--- START Selected text ---
As I read the book, I kept wondering how I would answer that question. I had had quite a number of such "flat world" moments of recognition in the early days of our Internet Division. In February of 1996, for example, we decided to set up a Web site so people could follow the first chess match between Deep Blue, our chess playing supercomputer, and then world chess champion Garry Kasparov. The Internet and World Wide Web were just beginning to take off out there, and we honestly thought that very few people would be accessing an obscure Web site featuring a chess match, so we hosted it on a small Unix server under the desk of Dave Grossman, one of the pioneers and heroes of IBM's Internet efforts.
As it happenned, Deep Blue beat Garry Kasparov in the first game of the match, on February 10, 1996. This being the first time a computer had won a chess game against a reigning champion, the news was reported all over the world and newspapers and Web sites gave out the URL to our site so people around the world could follow the rest of the match. Well, our little Web site, being obscure no longer, was flooded with traffic it had not been designed to handle and promptly crashed. We made some frantic phone calls to our supercomputer lab and got them to lend us one of their parallel supercomputers (a cousin of Deep Blue, as a matter of fact). Dave and his team stayed up all night, ported the now famous Deep Blue Web site to the parallel supercomputer, and we were able to accomodate all the traffic that came our way throughout the remainder of the chess match, which Kasparov eventually won 4 - 2. (Of course, as everyone knows, it was but a temporary victory. In the rematch between Deep Blue and Garry Kasparov in May 1997, Deep Blue proved victorious.)
--- END Selected text ---
## The request:
Please write out the whole passage above about the Deep Blue chess match Web site, word for word.
--- START Record list ---
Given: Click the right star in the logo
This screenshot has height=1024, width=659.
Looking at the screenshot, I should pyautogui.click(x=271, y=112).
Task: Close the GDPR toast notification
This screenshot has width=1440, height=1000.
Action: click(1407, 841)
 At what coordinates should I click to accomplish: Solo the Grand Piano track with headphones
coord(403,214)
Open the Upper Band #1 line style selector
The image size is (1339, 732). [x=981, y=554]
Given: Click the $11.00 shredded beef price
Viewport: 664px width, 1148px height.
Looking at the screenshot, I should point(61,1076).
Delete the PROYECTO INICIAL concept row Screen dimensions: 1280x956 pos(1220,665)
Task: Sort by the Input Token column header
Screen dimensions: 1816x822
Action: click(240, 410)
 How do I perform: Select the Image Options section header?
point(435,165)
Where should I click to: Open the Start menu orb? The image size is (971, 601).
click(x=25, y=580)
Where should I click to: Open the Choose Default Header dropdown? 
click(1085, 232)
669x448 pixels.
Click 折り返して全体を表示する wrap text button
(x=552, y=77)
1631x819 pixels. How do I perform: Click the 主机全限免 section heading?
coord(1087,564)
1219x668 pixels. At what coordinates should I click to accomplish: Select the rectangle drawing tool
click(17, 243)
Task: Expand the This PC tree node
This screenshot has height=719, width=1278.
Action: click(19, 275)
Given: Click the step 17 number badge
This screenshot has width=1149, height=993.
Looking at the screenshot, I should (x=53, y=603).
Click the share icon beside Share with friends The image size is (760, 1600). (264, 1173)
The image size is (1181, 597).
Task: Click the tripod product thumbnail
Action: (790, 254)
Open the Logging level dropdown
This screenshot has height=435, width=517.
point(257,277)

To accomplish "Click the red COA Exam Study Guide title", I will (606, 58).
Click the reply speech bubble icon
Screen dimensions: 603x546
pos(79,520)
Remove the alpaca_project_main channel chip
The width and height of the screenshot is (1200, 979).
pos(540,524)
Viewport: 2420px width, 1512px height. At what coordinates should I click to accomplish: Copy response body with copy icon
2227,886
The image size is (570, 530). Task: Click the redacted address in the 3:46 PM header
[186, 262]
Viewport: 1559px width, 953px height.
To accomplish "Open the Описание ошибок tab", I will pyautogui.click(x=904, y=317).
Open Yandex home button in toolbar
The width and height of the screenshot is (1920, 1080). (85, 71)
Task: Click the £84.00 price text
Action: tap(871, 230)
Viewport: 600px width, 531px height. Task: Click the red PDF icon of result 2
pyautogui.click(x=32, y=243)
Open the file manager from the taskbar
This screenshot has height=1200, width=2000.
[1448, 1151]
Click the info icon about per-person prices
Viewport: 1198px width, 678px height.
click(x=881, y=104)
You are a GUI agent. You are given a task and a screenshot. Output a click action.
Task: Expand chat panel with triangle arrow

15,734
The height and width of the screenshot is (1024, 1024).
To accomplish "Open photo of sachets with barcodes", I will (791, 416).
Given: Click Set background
--- END Record list ---
## Response to this task:
As I read the book, I kept wondering how I would answer that question. I had had quite a number of such "flat world" moments of recognition in the early days of our Internet Division. In February of 1996, for example, we decided to set up a Web site so people could follow the first chess match between Deep Blue, our chess playing supercomputer, and then world chess champion Garry Kasparov. The Internet and World Wide Web were just beginning to take off out there, and we honestly thought that very few people would be accessing an obscure Web site featuring a chess match, so we hosted it on a small Unix server under the desk of Dave Grossman, one of the pioneers and heroes of IBM's Internet efforts.
As it happenned, Deep Blue beat Garry Kasparov in the first game of the match, on February 10, 1996. This being the first time a computer had won a chess game against a reigning champion, the news was reported all over the world and newspapers and Web sites gave out the URL to our site so people around the world could follow the rest of the match. Well, our little Web site, being obscure no longer, was flooded with traffic it had not been designed to handle and promptly crashed. We made some frantic phone calls to our supercomputer lab and got them to lend us one of their parallel supercomputers (a cousin of Deep Blue, as a matter of fact). Dave and his team stayed up all night, ported the now famous Deep Blue Web site to the parallel supercomputer, and we were able to accomodate all the traffic that came our way throughout the remainder of the chess match, which Kasparov eventually won 4 - 2. (Of course, as everyone knows, it was but a temporary victory. In the rematch between Deep Blue and Garry Kasparov in May 1997, Deep Blue proved victorious.)